The protocol doesn’t presently provide for declining to accept a new certificate entry which chains to an included root. For obvious reasons.
If you’re not logging the final certificates, it must be presumed that the final certificates will be accumulated and logged in bulk by a bad actor in an attempt to break various logs’ maximum-merge-delay promises.
Are there enough sufficiently performant logs running that accept LE certificates that will not buckle under the load? If not, this surfaces significant questions about the feasibility of Certificate Transparency moving forward.
I think the possibility of a coordinated slam of final certificates not-previously-logged should definitely be part of the threat model for CT logs.
If there’s a significant corpus of unlogged certificates accumulating, one must consider that a bad actor might be collecting these to slam a log in the aggregate. If the log doesn’t have protection against this kind of flood, it is conceivable that the MMD time could become violated. Alternatively, if logs do have rate limiting protections against this sort of attack, it is presumably the case that the attacker could cause at least a recurrent certificate issuance blocking event of some duration by slamming the logs until hitting the rate limit, as the CAs generally are going to block for sufficient SCTs to embed in the final certificate.
Ultimately, if a log at this time is not able to sustainably handle at least a little more than 2x the precertificates being submitted, it must be presumed that the log will ultimately either be rate throttling or eventually fail to meet the required guarantees. Either of these essentially define a given log as unfit for utilization by the higher volume CAs.
In any event, the clear anti-DoS mechanism for bulk overload is to go ahead and get the certificates logged. If that is unsustainable for a given log, that log’s infrastructure must be augmented or the log replaced.
Is your policy on what CT logs you log to (both for precerts and final certs) available anywhere? E.g. “Google Icarus and Cloudflare by default; if Google Icarus is down, switch to Google Skydiver; if Cloudflare is down switch to DigiCert; if those are down too, decline to issue” or whatever?
The configuration isn’t public (yet), as far as I know, but the code is.

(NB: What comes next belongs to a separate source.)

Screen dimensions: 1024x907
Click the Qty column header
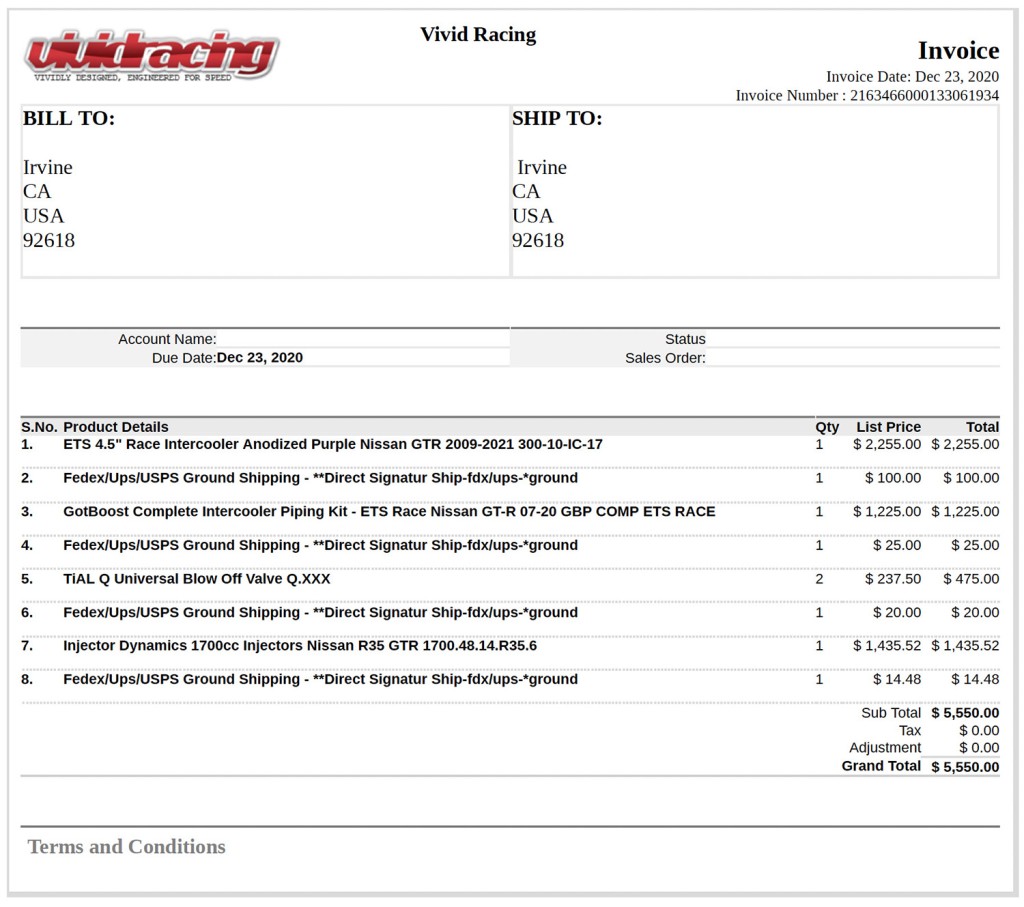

It tries to get SCTs from every configured log. They’re divided into groups. The configuration seems to define two groups, “Google” and “not Google”. It keeps the fastest responses and cancels the other requests. If it’s unable to get an SCT from at least one log in each group, it fails. If it gets more SCTs than necessary, it seems to discard the others.
It also tries to log precertificates and (when enabled) final certificates to every log flagged “informational”, but it doesn’t throw an error if they don’t work.
That’s fascinating, thank you. But I’m curious to know which logs are in each group. The Google list will be fairly boring, although I assume LE took guidance from them on which to use. But due to volume they would need to have made an arrangement with the owners of the non-Google logs, so I’m curious to know who has told them they can cope with the volume.
We don’t currently have an always-up-to-date page for our log submission policy, that that’s a good idea in the medium term. As of right now: For Google, we submit to Icarus and Argon. For non-Google, we submit to Nimbus, Sabre, and Mammoth. Our informational logs are Nessie and our own log instance that we are load testing. We additionally submit final certs to Argon.
That’s correct. We submit both precerts and final certs to Argon. To the other logs, we submit only precerts. As of a couple weeks ago we were briefly submitting both types of certs to all logs, but we’ve changed to just the one. We’re aware of concerns about third parties copying final certificates between logs and creating the same load issues we were hoping to alleviate, but this seems to provide a bit of temporary relief. I’ve been meaning to open a thread on ct-policy about the possibility of logs implementing prioritization or separate rate limits between precerts and final certs.